Ojczulka oczywiście nie było na treningu, więc nawet nie udawałem, że słucham Pogo. Jedyna rzecz, która mnie interesowała to, to z kim mam walczyć. Padło na Allison.

- Jak tam siostra? - usłyszałem głos Diego. Chłopak podszedł do Eight i objął ją ramieniem. - Gotowa na walkę? - zapytał z uśmiechem.

Dziewczyna na chwilę spojrzała w moją stronę, a następnie pozwoliła się poprowadził na środek ogrodu.
- Czy ja kiedykolwiek nie byłam gotowa? - zaśmiała się i robiąc obrót uwolniła się od bruneta.

Luther ćwiczył dzisiaj osobno, więc Eight, jako że była w parze z Diego, walczyła na początku.

Wystarczyło mi jedno szybie spojrzenie, aby zdać sobię sprawę, że Diego nie ma najmniejszych szans.

- Przyjmijcie pozycje! - krzyknął Pogo. - Start!

**

Diego od razu ruszył do ataku. Podbiegł do dziewczyny i wykonał trzy szybkie ciosy. Eight, jednak uniknęła wszystkich i teraz to ona zaatakowała. Zamachnęła się, celując w twarz brata.

Brunet złapał jej rękę i uśmiechnął się, jednak nie przewidział następnego ruchu dziewczyny,  jakim był cios z kolana w brzuch. Ulubione połączenie Eight.

- Serio?! - krzyknął wściekły puszczając jej rękę.
- Nie, na niby. - odpowiedziała sarkastycznie czarnowłosa i zaraz potem podcięła nogi chłopakowi. On runął na ziemię, a po chwili zrobił to samo co Eight, przez co dziewczyna też spadła na ziemię. Diego wyją swój nóż i rzucił nim tak, że rękaw z bluzy czarnowłosej został przybity do gruntu. Przez chwilę można było zobaczyć na jej twarzy grymas bólu, ponieważ nóż lekko przeciął jej skórę. Brunet doskoczył do siostry i zaczął ją podduszać.

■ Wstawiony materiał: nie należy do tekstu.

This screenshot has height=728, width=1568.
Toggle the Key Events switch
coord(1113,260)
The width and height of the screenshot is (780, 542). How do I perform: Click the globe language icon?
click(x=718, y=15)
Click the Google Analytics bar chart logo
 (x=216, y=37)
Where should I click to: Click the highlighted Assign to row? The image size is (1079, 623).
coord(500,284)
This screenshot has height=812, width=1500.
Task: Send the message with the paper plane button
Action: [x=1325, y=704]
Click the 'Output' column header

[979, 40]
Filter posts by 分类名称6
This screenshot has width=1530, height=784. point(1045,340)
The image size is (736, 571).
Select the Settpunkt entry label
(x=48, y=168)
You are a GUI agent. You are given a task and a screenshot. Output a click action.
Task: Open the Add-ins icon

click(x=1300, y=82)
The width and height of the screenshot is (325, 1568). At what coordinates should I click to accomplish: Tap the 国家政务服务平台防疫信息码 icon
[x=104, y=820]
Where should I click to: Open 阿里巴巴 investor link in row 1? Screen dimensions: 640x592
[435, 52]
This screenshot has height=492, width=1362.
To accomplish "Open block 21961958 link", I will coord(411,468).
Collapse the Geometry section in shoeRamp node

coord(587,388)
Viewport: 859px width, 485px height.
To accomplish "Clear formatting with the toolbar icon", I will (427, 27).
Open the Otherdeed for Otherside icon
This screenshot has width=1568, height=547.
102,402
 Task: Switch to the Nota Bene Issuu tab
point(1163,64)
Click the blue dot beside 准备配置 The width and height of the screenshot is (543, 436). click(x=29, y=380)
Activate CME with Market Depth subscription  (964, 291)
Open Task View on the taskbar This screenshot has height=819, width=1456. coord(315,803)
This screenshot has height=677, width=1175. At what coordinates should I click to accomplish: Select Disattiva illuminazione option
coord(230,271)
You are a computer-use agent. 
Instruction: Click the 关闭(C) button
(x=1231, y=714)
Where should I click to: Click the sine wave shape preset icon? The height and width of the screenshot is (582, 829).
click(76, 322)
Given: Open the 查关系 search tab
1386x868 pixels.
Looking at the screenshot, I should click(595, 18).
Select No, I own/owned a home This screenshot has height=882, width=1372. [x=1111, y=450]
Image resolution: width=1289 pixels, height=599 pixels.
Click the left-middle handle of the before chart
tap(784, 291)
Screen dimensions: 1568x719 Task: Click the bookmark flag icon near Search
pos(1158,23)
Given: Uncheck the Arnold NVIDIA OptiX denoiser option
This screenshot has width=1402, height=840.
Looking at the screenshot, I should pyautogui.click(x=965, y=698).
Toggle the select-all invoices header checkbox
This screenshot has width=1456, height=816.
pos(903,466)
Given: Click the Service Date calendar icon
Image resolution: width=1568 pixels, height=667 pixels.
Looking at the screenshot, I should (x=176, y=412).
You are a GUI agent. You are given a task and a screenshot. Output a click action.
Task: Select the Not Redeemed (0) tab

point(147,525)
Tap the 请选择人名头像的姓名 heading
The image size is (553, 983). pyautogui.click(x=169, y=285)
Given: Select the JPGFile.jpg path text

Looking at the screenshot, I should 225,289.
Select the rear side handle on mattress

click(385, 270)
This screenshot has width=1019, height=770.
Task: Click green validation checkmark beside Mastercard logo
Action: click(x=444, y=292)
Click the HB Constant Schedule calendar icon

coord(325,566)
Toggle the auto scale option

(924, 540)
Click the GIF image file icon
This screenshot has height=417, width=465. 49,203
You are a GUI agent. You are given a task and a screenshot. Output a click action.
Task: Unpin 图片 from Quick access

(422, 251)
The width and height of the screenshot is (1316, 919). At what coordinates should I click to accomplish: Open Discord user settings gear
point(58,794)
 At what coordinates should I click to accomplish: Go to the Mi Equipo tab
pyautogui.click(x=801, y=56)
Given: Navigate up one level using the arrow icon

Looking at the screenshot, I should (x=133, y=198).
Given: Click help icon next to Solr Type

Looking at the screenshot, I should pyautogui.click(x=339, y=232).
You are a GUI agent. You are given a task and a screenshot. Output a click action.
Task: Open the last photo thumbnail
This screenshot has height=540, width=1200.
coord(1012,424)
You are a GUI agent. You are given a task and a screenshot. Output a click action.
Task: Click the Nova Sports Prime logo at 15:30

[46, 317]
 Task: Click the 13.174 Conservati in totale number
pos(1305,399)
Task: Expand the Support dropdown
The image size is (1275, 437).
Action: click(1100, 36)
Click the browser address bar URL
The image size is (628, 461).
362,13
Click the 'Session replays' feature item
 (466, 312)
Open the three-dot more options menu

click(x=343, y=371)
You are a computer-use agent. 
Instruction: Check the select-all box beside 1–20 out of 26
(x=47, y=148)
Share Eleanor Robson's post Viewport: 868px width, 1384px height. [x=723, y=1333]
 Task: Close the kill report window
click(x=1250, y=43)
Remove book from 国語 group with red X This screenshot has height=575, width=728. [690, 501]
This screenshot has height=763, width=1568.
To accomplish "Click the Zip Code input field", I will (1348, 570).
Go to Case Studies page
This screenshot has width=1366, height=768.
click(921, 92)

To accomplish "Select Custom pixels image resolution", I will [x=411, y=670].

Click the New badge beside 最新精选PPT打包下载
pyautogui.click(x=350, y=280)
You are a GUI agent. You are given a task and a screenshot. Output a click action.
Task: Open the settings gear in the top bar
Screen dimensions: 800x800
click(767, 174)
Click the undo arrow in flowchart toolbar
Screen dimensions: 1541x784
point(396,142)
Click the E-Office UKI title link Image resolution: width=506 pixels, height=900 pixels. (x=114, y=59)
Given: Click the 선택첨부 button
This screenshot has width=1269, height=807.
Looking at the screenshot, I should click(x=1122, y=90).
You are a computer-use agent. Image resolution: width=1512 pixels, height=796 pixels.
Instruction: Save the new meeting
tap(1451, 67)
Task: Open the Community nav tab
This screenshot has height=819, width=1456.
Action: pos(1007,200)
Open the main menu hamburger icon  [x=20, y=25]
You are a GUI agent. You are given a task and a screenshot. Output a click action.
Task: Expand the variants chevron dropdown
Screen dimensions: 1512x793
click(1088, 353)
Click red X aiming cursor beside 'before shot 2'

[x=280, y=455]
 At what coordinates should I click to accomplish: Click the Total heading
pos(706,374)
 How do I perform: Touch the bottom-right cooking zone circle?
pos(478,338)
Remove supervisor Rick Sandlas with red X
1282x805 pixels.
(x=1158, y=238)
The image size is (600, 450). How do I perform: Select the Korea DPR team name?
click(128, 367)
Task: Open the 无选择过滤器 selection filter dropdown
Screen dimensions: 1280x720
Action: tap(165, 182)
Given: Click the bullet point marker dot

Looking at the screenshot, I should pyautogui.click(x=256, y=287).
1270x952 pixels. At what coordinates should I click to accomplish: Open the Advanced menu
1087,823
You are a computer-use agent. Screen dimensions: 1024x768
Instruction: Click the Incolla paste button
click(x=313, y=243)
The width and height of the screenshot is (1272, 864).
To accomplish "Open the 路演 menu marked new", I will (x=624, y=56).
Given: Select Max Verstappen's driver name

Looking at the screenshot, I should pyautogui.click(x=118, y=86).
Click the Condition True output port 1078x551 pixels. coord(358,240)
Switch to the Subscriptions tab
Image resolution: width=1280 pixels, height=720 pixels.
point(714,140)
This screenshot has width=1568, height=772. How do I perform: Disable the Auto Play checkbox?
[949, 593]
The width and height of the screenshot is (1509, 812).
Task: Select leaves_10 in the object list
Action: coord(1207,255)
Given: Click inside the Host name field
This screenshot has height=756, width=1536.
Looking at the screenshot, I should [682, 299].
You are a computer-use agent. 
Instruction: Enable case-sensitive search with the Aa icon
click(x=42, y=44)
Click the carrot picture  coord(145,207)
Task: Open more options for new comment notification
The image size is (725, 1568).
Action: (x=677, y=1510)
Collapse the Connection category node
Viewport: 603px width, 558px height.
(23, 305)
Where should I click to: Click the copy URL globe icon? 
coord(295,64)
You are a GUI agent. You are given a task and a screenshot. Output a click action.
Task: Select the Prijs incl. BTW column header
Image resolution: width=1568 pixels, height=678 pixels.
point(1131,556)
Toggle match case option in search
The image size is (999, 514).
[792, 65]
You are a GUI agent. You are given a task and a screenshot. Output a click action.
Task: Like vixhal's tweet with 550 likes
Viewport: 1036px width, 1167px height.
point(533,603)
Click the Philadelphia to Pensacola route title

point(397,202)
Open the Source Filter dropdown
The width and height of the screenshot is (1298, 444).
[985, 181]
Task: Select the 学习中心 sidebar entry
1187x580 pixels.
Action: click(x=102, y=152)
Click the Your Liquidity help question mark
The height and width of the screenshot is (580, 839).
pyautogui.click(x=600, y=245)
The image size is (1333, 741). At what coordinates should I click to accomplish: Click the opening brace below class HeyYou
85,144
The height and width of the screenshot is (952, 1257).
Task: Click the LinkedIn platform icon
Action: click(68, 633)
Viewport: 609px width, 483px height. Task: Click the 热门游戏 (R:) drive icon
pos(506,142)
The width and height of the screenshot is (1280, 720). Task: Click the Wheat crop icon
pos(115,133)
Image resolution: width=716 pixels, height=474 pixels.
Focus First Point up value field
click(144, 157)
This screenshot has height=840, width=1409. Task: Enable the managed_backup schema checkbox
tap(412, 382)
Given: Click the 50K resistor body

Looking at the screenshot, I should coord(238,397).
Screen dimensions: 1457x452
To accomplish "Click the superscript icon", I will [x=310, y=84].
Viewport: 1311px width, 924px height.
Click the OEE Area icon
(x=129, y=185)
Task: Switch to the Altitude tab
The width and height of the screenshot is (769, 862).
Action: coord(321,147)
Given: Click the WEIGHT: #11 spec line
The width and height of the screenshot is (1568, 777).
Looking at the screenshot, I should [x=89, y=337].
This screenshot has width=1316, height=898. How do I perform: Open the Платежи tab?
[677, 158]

Eight powoli traciła przytomność i ostatkiem sił stworzyła bicz wodny, który odepchnął od niej chłopaka. Dziewczyna kaszląc podniosła się i na nowo przyjęła pozycję do walki lekko się przy tym chwiejąc. Diego spojrzał wściekle na siostrę i wyjął noże, a ona przywołała więcej wody.

Czarnowłosa stworzyła lodową ścianę, chroniąc się przed dwoma nożami, które z brzdękiem utkwiły w lodzie. Następnie lód znów zmienił się w wodę i Eight stworzyła dwa bicze, którymi naprzemiennie atakowała brata. W końcu brunet potknął się o kamień i runął na ziemię. Wtedy dziewczyna z uśmiechem stanęła nad nim i przygwoździła go do gruntu, poprzez zamrożenie wody na jego rękach i nogach.

- To nie fair! - krzyknął Diego. - Potknąłem się, to się nie liczy!
- Nie umiesz przegrywać. - odpowiedziała spokojnie Eight, uwalniając chłopaka.

- Następnym razem wygram. - powiedział brunet już nieco bardziej spokojnie. Czarnowłosa tylko wzruszyła ramionami.
- Zobaczymy.

*Eight

Siedziałam w pokoju czytając kolejną książkę, którą dostałam od Bena, gdy nagle usłyszałam cichy trzask.
- Czego chcesz? - zapytałam oschle, nie odrywając wzroku od książki

- Musimy porozmawiać. - powiedział Five.
- Wcale nie.
- Proszę cię Eight, nie zachowuj się jak dziecko. - powiedział chłopak podchodząc bliżej.
- Odezwał się dorosły. - warknęłam czując narastającą złość.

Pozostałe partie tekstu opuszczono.